Figure 2. Illustration of FOV placement and data quality across all subjects of the spine-generic database for the T1w MPRAGE scan. Images were flattened (i.e. slice-wise alignment of the cord centerline along the right-left direction) in order to get a quick overview of the SC quality in a single sagittal plane.

Figure 3. Results of SC cross-sectional area (CSA) averaged across C2-C3 vertebral levels, for T1w (top) and T2w (bottom) scans. Bar plots represent the mean value across subjects (red dots) of each center, with the error bar being the standard deviation. Bars are clustered per vendor: GE (black), Philips (blue) and Siemens (green). Dashed horizontal line represents the mean CSA per vendor, surrounded by the standard deviation (shaded area).

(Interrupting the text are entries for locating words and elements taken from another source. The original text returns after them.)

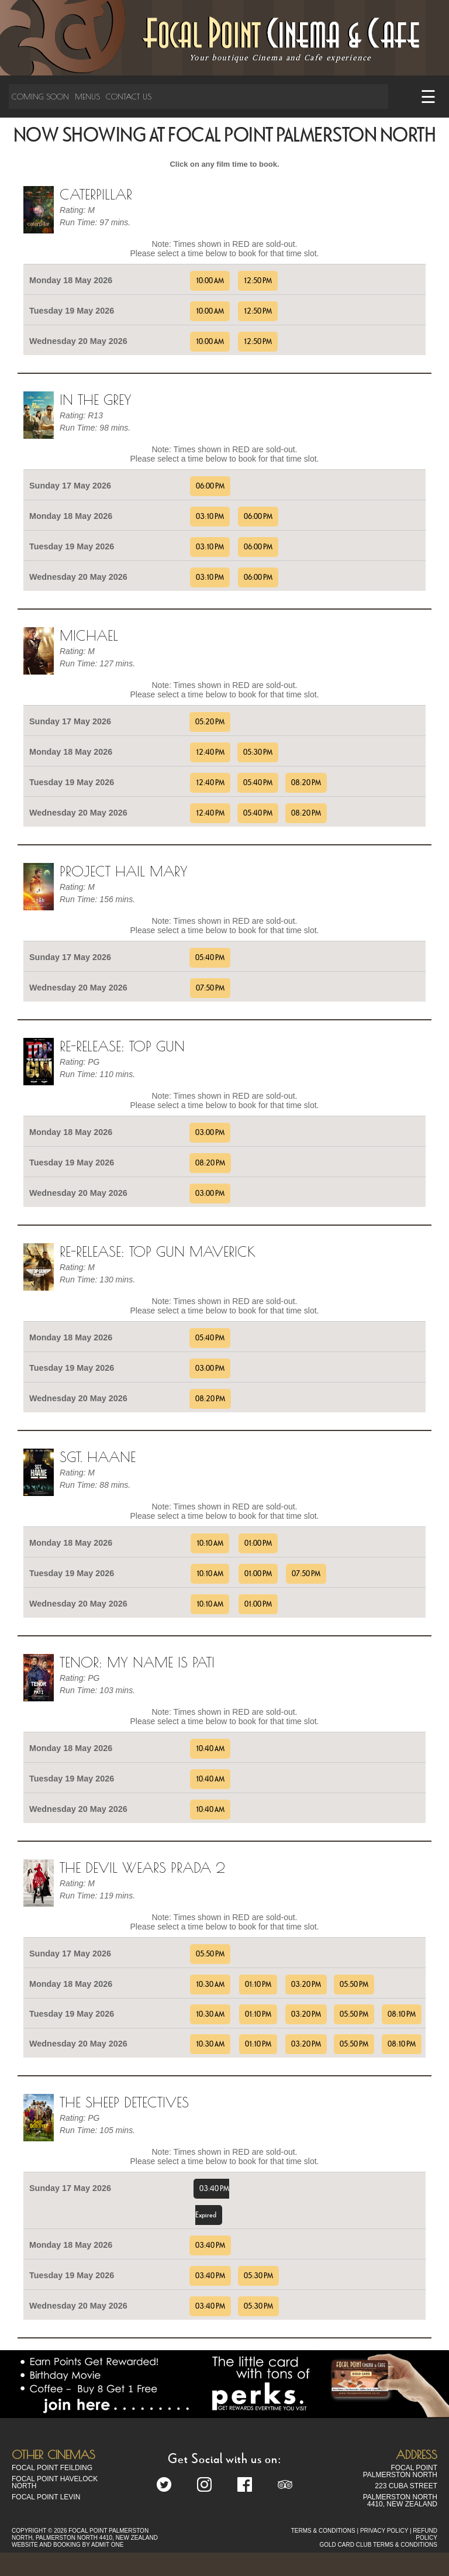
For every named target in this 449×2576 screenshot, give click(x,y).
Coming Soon (40, 96)
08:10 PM (402, 2014)
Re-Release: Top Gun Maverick (157, 1251)
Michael (89, 635)
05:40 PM (257, 783)
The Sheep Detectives (124, 2102)
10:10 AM (209, 1543)
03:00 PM (209, 1133)
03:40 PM (210, 2245)
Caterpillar (96, 194)
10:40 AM (210, 1749)
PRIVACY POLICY (384, 2530)
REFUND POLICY (425, 2534)
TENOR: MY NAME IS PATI (137, 1662)
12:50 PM (258, 281)
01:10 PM (258, 1984)
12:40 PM (210, 752)
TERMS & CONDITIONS (323, 2530)
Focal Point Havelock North (55, 2482)
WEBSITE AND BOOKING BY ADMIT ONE (67, 2544)
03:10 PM (210, 517)
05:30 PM (257, 752)
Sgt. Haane (98, 1457)
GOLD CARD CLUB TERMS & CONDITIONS (378, 2544)
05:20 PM (209, 722)
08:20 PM (306, 783)
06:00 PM (210, 486)
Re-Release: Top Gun (122, 1046)
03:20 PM (306, 1984)
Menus (87, 96)
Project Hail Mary (124, 871)
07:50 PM (210, 988)
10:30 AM (210, 1984)
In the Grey (96, 399)
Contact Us (128, 96)
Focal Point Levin (46, 2497)
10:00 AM (210, 281)
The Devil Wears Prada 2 (142, 1867)
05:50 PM (210, 1954)
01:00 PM (258, 1543)
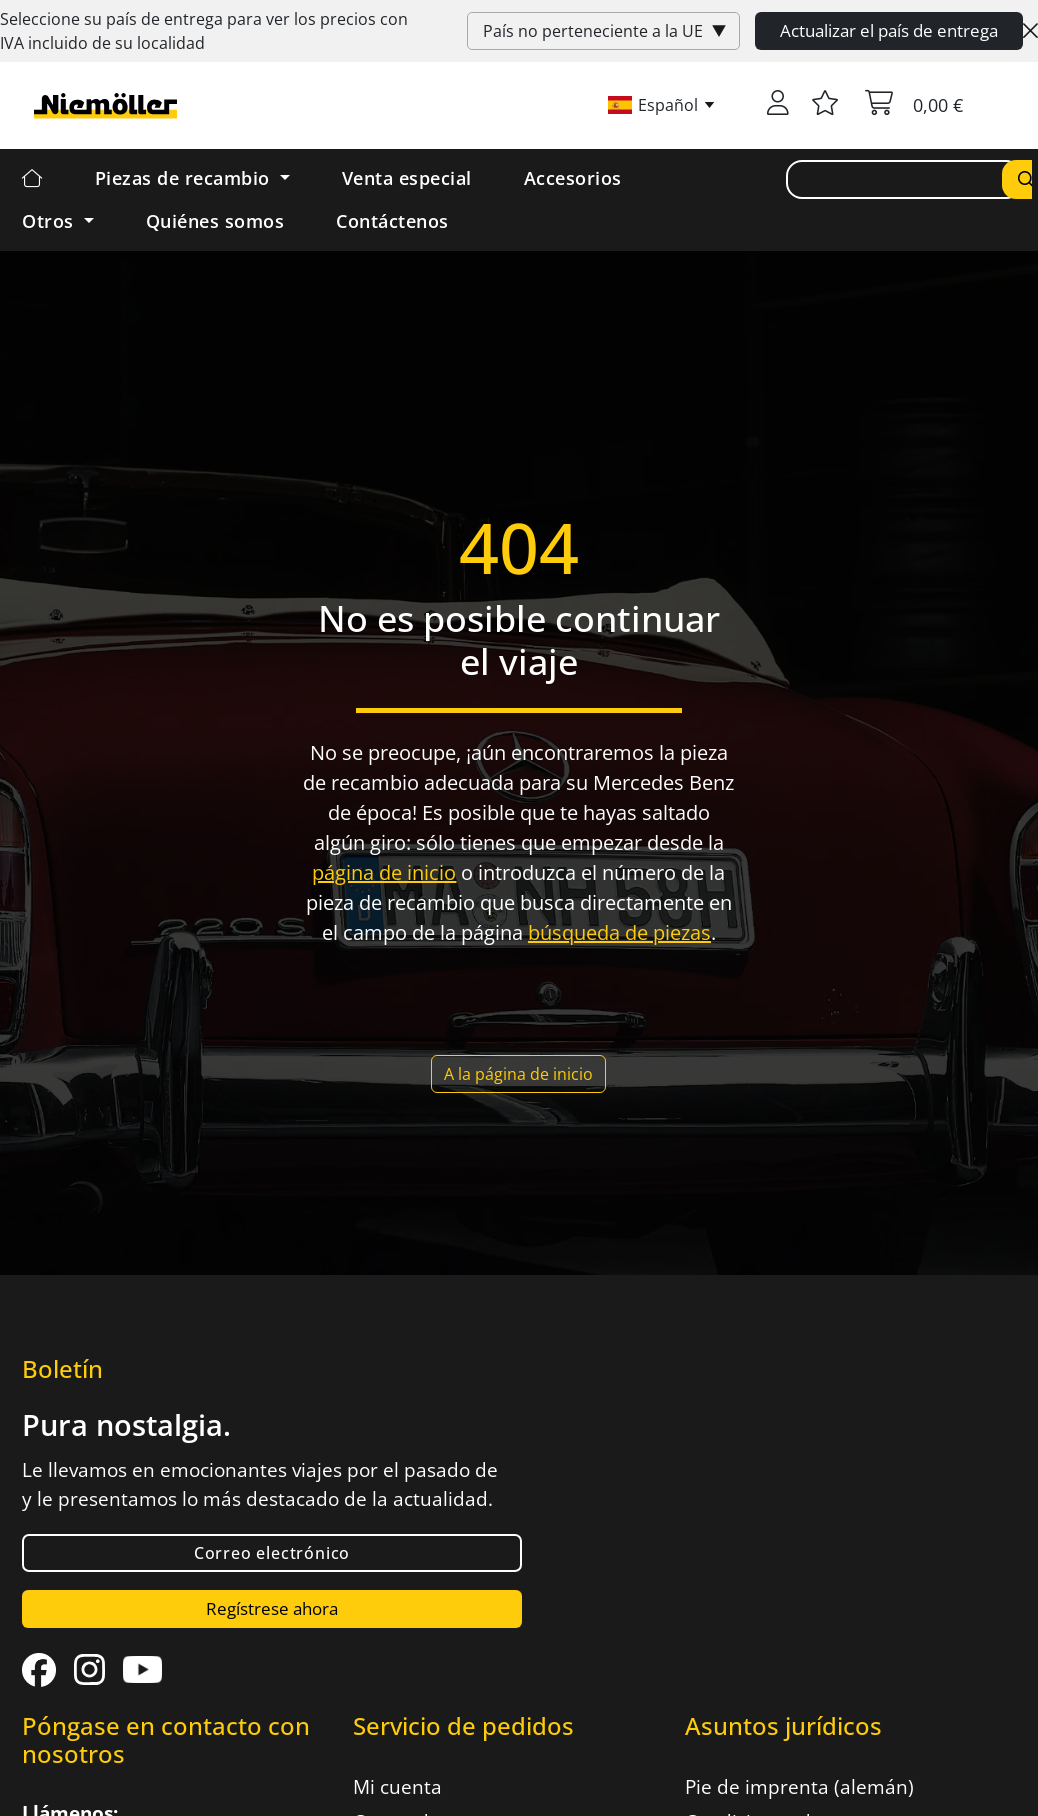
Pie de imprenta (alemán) (799, 1787)
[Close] (1030, 31)
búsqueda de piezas (619, 932)
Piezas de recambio (185, 178)
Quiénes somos (215, 221)
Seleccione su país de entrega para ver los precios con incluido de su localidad (204, 31)
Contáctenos (392, 221)
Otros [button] (50, 221)
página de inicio (384, 872)
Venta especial (407, 178)
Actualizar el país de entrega (889, 30)
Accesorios (573, 178)
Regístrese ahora (272, 1608)
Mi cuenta (397, 1787)
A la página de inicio (518, 1074)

Figure 4. Relationship between CSA calculated from the T1w vs. T2w scans. Differences across vendors are attributed to variations in sequence implementation, which in turn leads to slightly different definitions of the cord boundary during segmentation and thus, different CSA results. The ability to retrieve the within-vendor relationship between T1w and T2w CSAs opens the door to the aggregation of multi-contrast data from large-scale studies.

Figure 5. Diffusion fractional anisotropy (top) and magnetization transfer ratio (bottom), averaged in the white matter between C2-C5 vertebral levels. Bar plots represent the mean value across subjects (red dots). Dashed horizontal line represents the mean value per vendor, surrounded by the standard deviation (shaded area). Sites marked with “x” were excluded from the COVs calculations because acquisition parameters drastically differed from the generic protocol.